Commentary

Just An Online Minute... Coming: Brave New World Of Copyright Chasing?

Many observers have said that copyright laws are out of touch with everyday experience. Now, University of Utah professor John Tehranian has laid out the case for that proposition in his law review article, "Infringement Nation: Copyright Reform and the Norm/Law Gap."

In the paper, he takes readers through a hypothetical day in the life of a law professor to show how he regularly violates at least the letter of the copyright law -- with each violation carrying a potential penalty of $150,000 in damages.

The total: Up to $12.45 million in fines for 83 infringements -- ranging from singing "Happy Birthday" to a friend (publicly performing a copyrighted musical composition) to going swimming without a t-shirt, and thereby revealing a shoulder tattoo of the Hanna-Barbera character Captain Caveman (unauthorized reproduction of a copyrighted work and unauthorized display of an animated character).

Of course, copyright laws aren't new -- and neither is singing "Happy Birthday" in public. But Tehranian argues that the difference now is that e-mail, camera phones, and other digital technology that we increasingly rely on create a record of infringement that can be used in court.

"The very technologies that enhance our media experiences are rapidly bringing us closer to the Panopticon state in which a near-total enforcement of intellectual property rights becomes viable," he writes.

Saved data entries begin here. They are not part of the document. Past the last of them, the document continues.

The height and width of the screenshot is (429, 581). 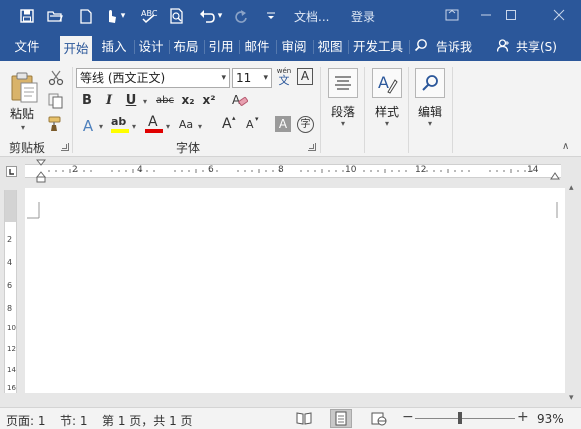 I want to click on grow-font-button: A ▴, so click(x=229, y=124).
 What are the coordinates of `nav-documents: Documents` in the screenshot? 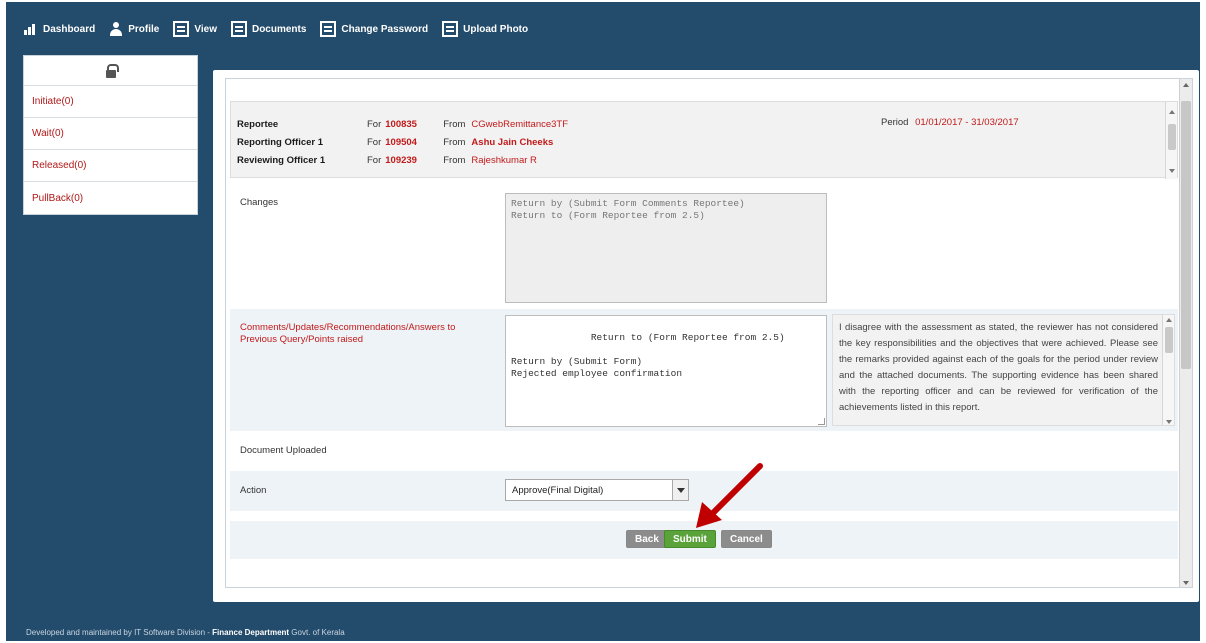 It's located at (268, 29).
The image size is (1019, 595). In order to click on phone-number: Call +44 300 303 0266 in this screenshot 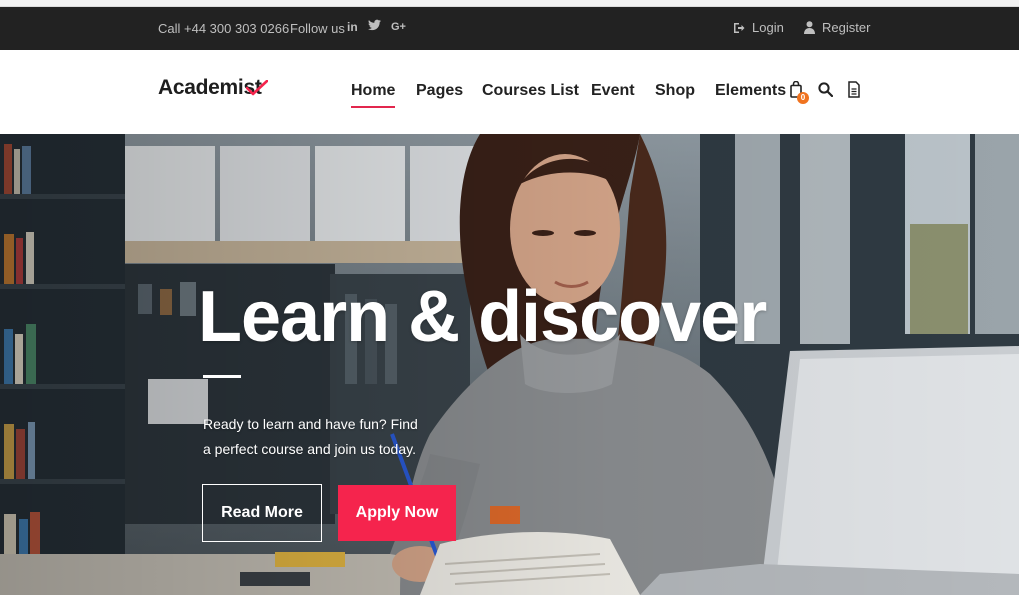, I will do `click(224, 28)`.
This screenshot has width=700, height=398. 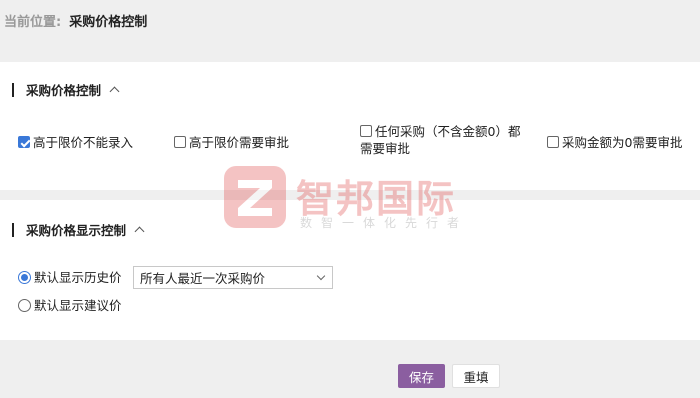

Consider singing along with the stereo in the car -- a copyright infringement, though one that's never been enforced. He proposes a future scenario where cars come with voice recognition software that monitors the car for singing and then bills the owner licensing fees for having hummed along: "One can readily imagine a future dystopian world where the record labels, long since irrelevant to the development and distribution of new music, become nothing more than copyright trolls, drawing their revenue entirely from collections (or litigation) of this kind," he writes.

The article's especially timely given that the record industry shows no signs of backing away from its strategy of pursuing litigation against file-sharers, even as the biggest musicians are breaking away from their labels. In the last few months, while the record industry won a $220,000 judgment against single mother Jammie Thomas, Radiohead and Nine Inch Nails' Trent Reznor (in collaboration with Saul Williams) were busy releasing albums for free online.

Given recent events, Tehranian's prediction that the record labels will be left with little other than trolling for piracy doesn't seem all that far-fetched.